In general a diacritic is a glyph, even if (like a cedilla in French, the ogonek in several languages or the stroke on a Polish L) it is "joined up" with the rest of the character.
Some characters such as ‹æ› in Icelandic and the ‹ß› in German would probably be regarded as glyphs: they were originally ligatures but over time have become characters in their own right, and these languages treat them as separate letters. However a ligature such as "ffi", which is treated in some typefaces as a single unit, is arguably not a glyph as this is just a quirk of the typeface, essentially an allographic feature, and includes more than one grapheme.

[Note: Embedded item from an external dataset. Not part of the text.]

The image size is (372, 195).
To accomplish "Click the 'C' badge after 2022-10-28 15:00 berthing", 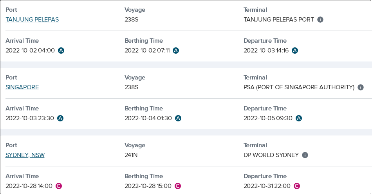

In normal handwriting, even long words are often written "joined up", without the pen leaving the paper, and the form of each written letter will often vary depending on which letters precede and follow it, but that does not make the whole word into a single glyph.
Two or more glyphs which have the same significance, whether used interchangeably or chosen depending on context, are called allographs of each other.
Compare the carved and incised "sacred glyphs" hieroglyphs, which have had a longer history in English, dating from the first Elizabethan translation of Plutarch, who adopted "hieroglyphic" as a Latin adjective.
But the word "glyph" first came to widespread European attention with the engravings and lithographs from Frederick Catherwood's drawings of undeciphered glyphs of the Maya civilization in the early 1840s.
Category:Infographics Category:Symbols Category:Typography Category:Graphemes Category:Archaeology
bn:অক্ষর (হরফ) zh-min-nan:Jī-tô͘ bg:Глиф ca:Glif cs:Glyf de:Glyphe el:Γλύφος es:Glifo fr:Glyphe gl:Glifo it:Glifo ht:Glif mk:Глиф nl:Glief ja:字体 nn:Glyff pl:Glif (typografia) pt:Glifo ro:Glifă ru:Глиф simple:Glyph sk:Glyf sr:Глиф fi:Glyyfi sv:Glyf tl:Glipo uk:Гліф zh:字形This text is licensed under the Creative Commons CC-BY-SA License. This text was originally published on Wikipedia and was developed by the Wikipedia community.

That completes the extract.